[Start of section]
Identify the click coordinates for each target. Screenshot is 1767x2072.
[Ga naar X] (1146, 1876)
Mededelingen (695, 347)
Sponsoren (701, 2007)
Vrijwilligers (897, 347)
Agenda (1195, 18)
[End of section]
[Start of section]
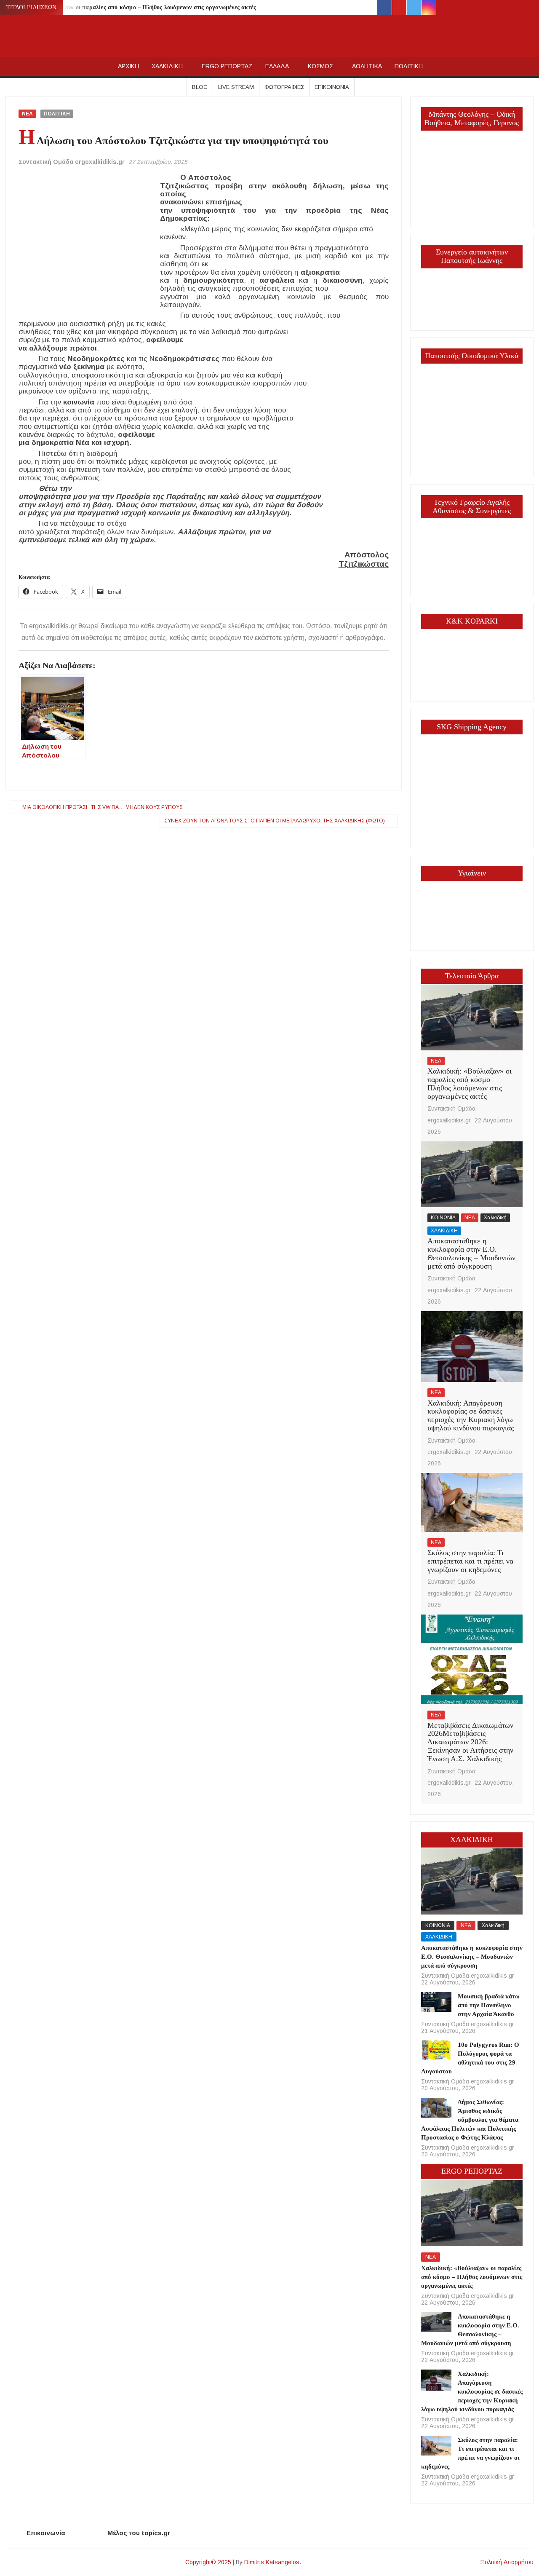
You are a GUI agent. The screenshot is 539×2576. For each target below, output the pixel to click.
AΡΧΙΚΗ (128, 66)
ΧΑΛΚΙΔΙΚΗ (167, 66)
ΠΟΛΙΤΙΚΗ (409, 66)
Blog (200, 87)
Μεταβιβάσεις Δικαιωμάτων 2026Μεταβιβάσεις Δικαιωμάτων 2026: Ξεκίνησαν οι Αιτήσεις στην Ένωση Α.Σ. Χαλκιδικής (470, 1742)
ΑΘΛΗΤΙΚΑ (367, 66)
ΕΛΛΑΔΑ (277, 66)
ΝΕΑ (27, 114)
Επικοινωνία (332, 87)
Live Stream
[End of section]
* **Required work**:
Every line that contains the string "each" should be copied from the records.

* **Output for this task**:
Identify the click coordinates for each target. Screenshot is 1767x2072.
You are a GUI agent. The screenshot is 539×2576. For each target below, output the pixel to click.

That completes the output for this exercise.